Sunday, June 30, 2024

The Early Iron Age Revival of the State, XXXII: Safety Pins

 


A copy of Aphrodite the
Warlike, perhaps the
cult statue in the temple
of Aphrodite Areia on the
Acrocorinth
Kamloops was wonderful, thanks for asking! The weather this year was as different from last year's heat dome as it is possible to imagine, to the point that I was actually cold outside on a few occasions, and there was still snow in the cols along the Coquihalla on the way home, where I saw a single brave bicyclist, and headed east at that. (The still-not-fully repaired damage from the flooding has removed much of the shoulder on some climbs on the west side of the summit.) So that's that question answered!

• • •

CHALLENGE >> Please say whether each statement agrees with the blog post, answering yes or no and quoting the words that decide it. 1. The weather in Kamloops this year was much like last year's. 2. Snow remained along the Coquihalla on the way home. 3. The bicyclist on the Coquihalla was heading west. Rely on the blog post alone.

GIVEN RECORDS >>
• • •

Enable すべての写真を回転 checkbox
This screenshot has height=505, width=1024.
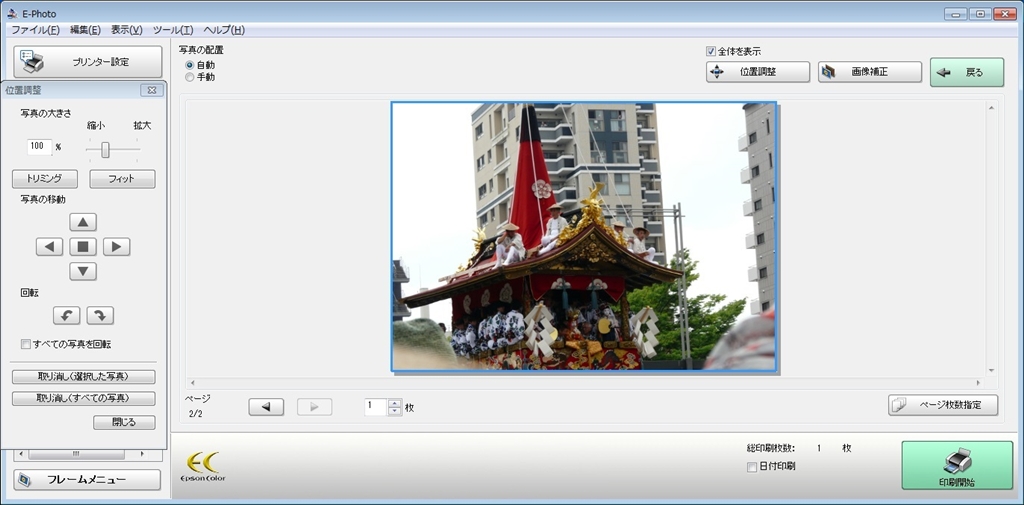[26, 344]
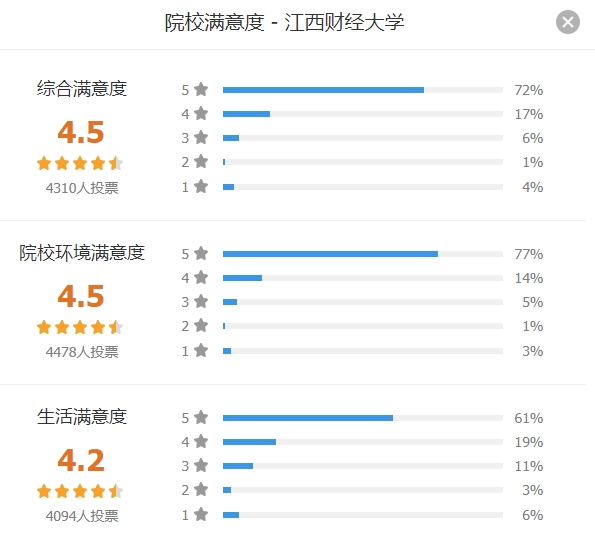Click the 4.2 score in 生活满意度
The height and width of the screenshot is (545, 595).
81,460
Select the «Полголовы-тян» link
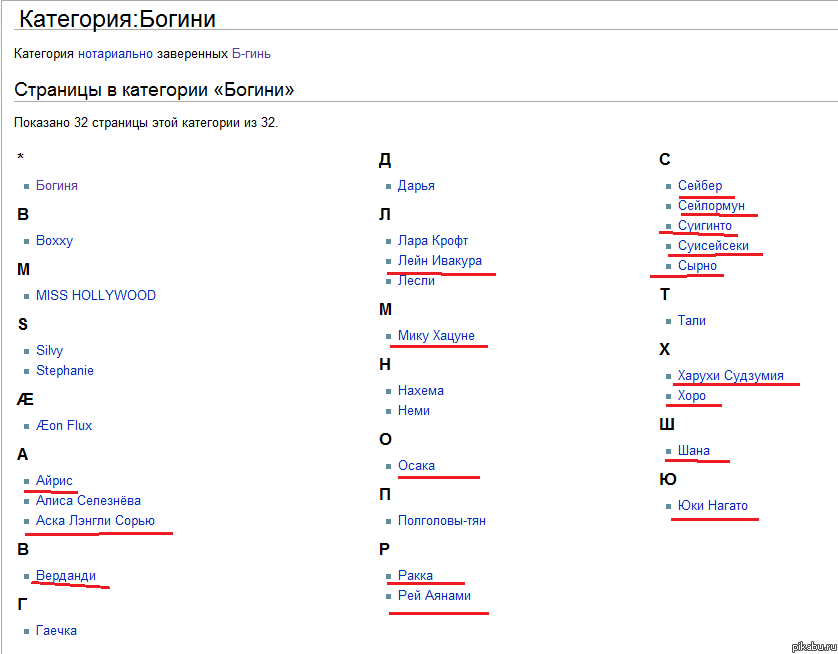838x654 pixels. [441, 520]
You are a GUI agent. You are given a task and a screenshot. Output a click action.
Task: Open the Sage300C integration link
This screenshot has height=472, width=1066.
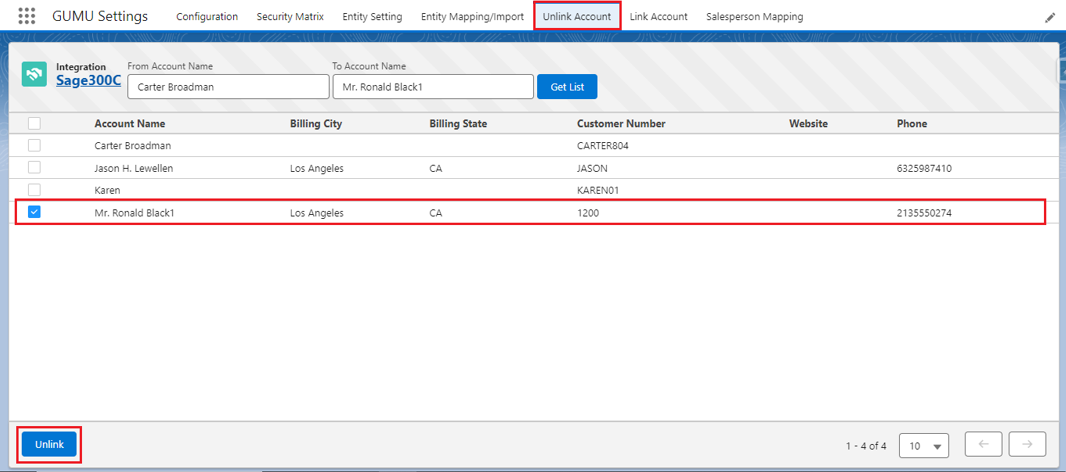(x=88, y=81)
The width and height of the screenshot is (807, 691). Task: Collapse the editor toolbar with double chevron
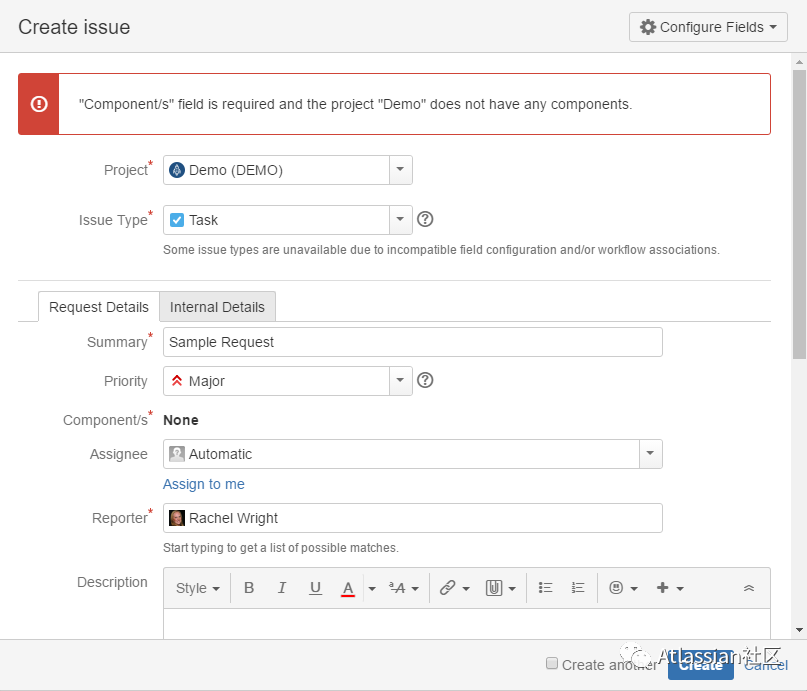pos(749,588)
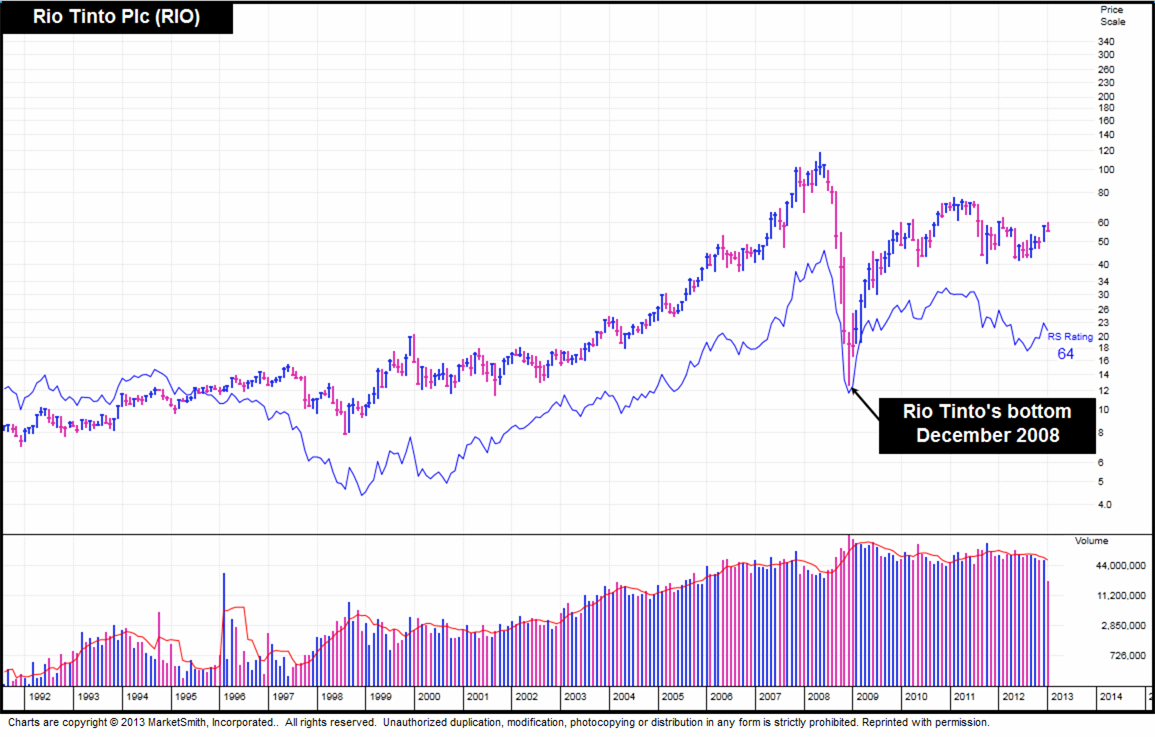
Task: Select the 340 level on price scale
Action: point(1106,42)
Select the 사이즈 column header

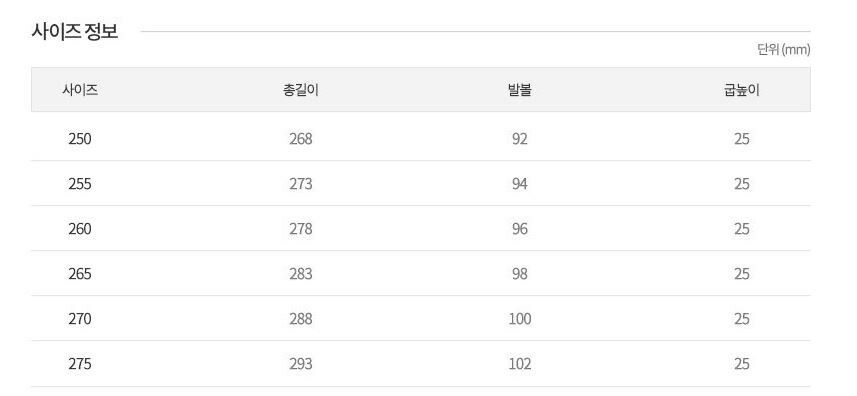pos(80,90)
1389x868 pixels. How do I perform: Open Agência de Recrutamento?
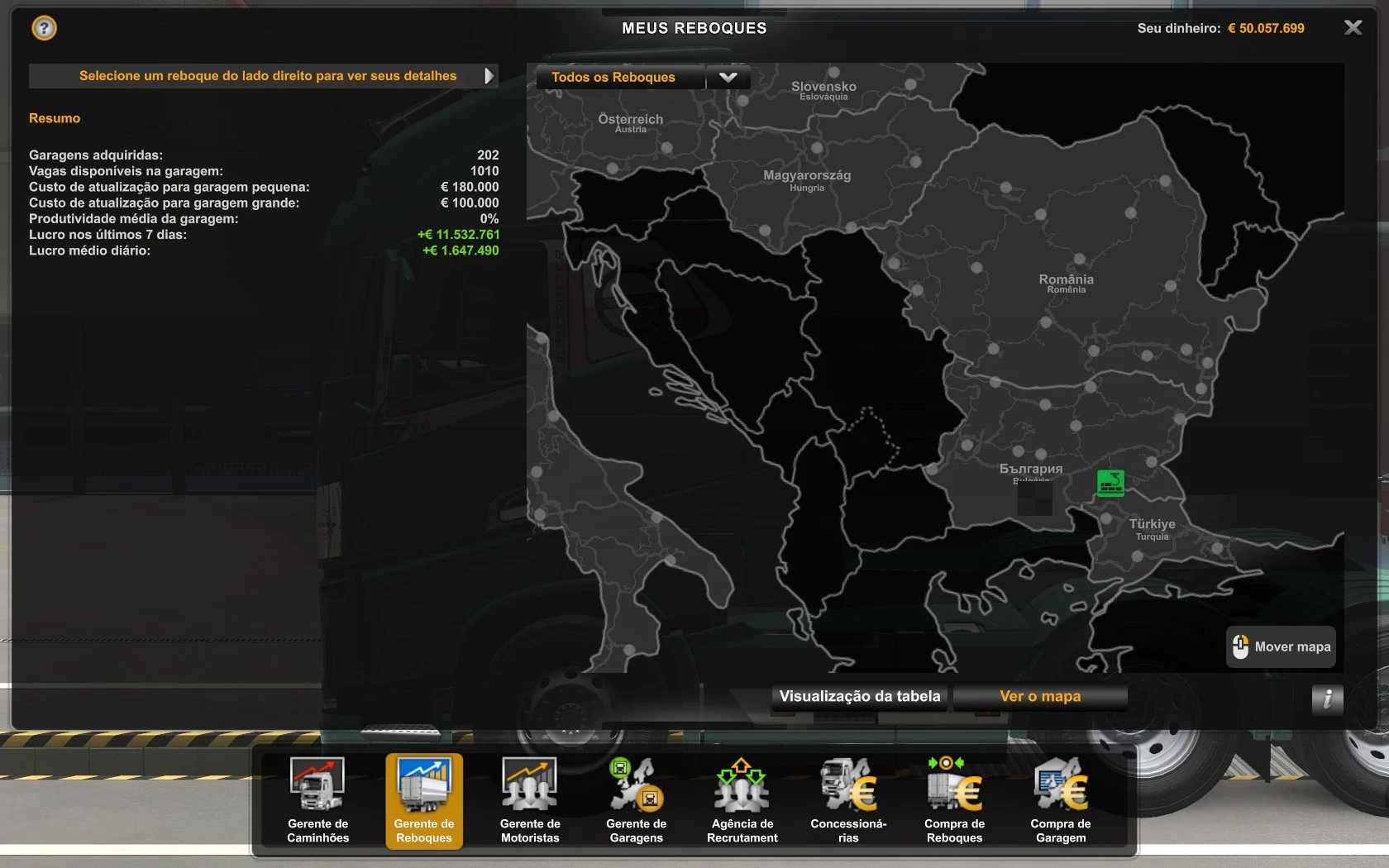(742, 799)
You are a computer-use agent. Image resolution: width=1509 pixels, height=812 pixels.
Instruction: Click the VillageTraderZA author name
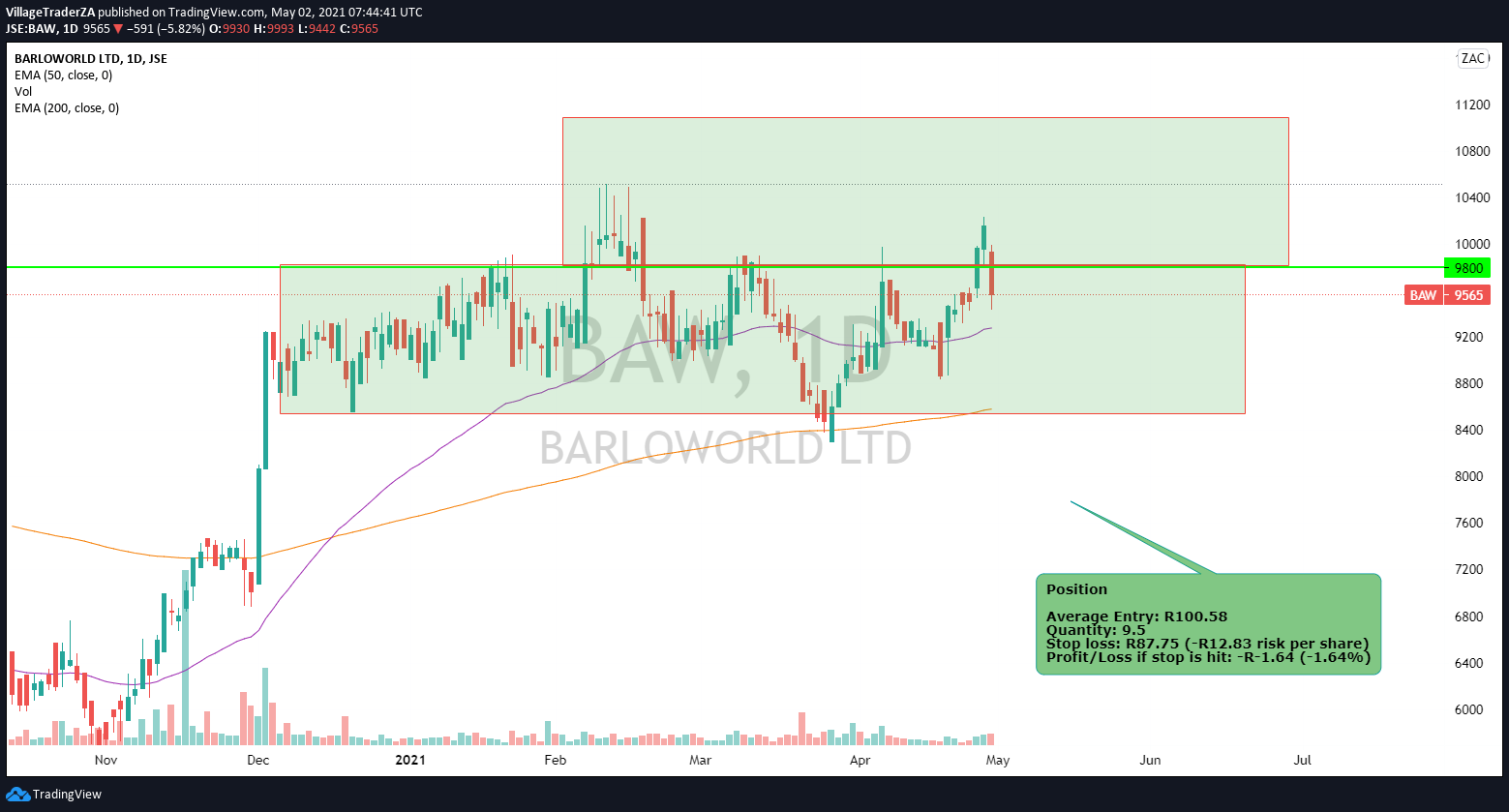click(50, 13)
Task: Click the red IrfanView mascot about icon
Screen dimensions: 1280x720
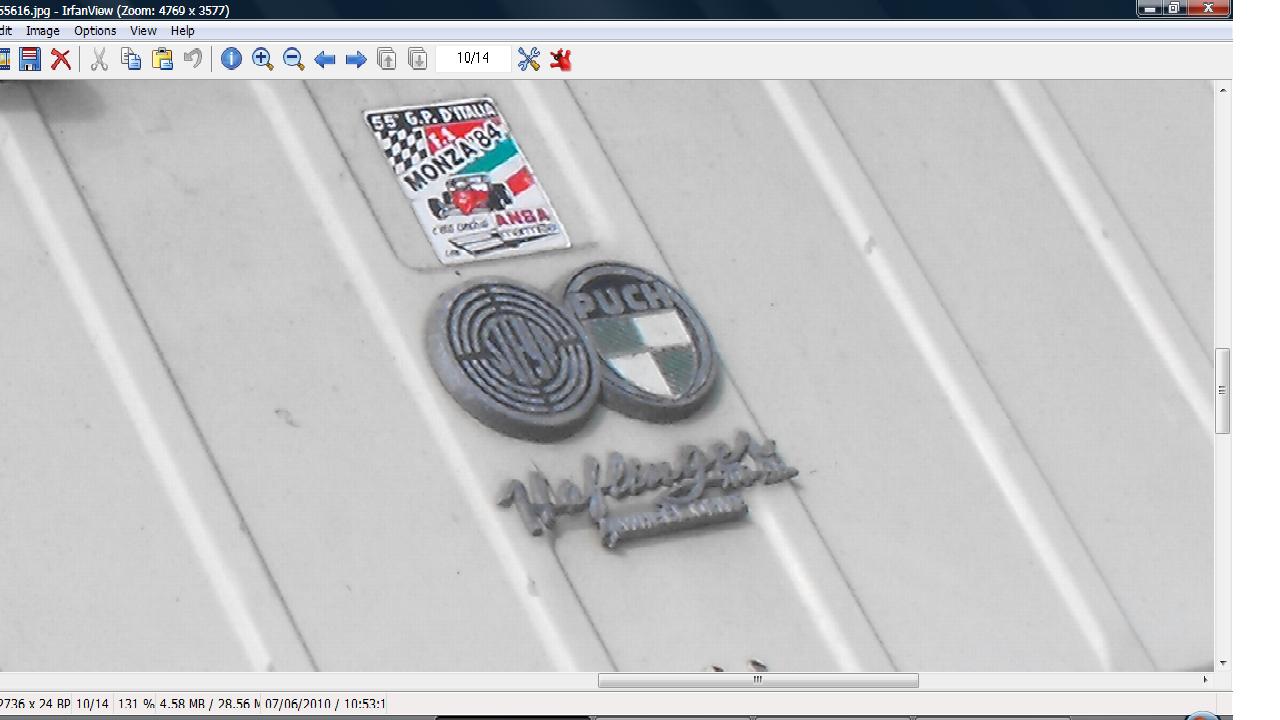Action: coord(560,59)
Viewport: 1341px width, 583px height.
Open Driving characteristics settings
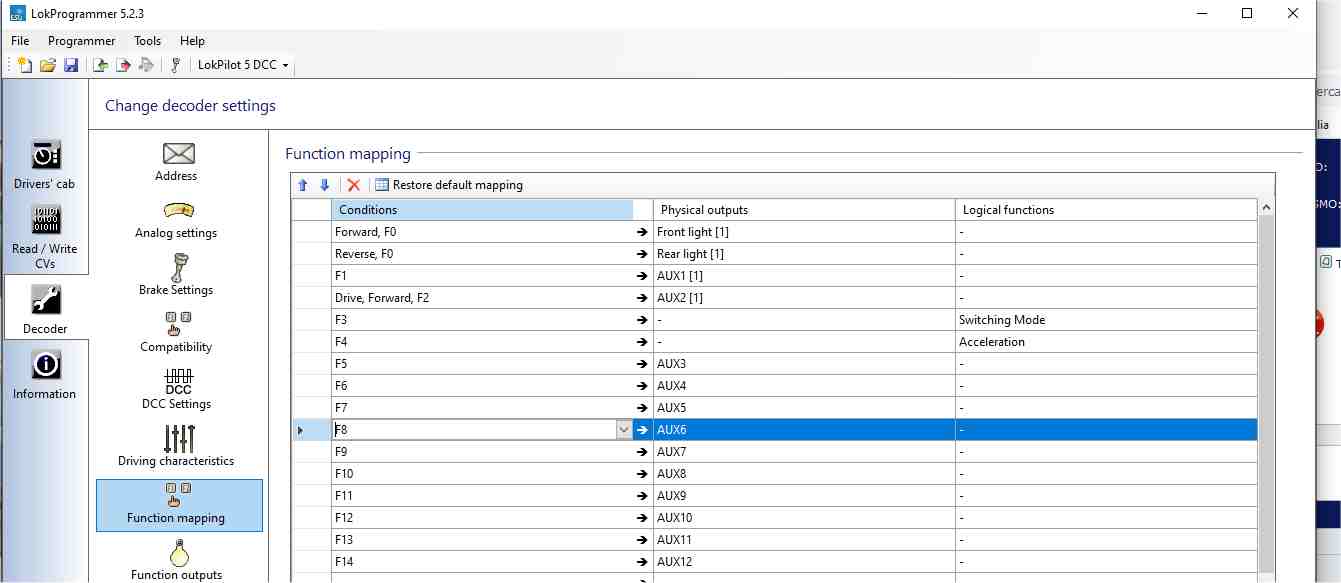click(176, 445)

• • •

ANSWER TO THIS TASK >>
1. No: "as different from last year's heat dome as it is possible to imagine"
2. Yes: "there was still snow in the cols along the Coquihalla on the way home"
3. No: "a single brave bicyclist, and headed east at that"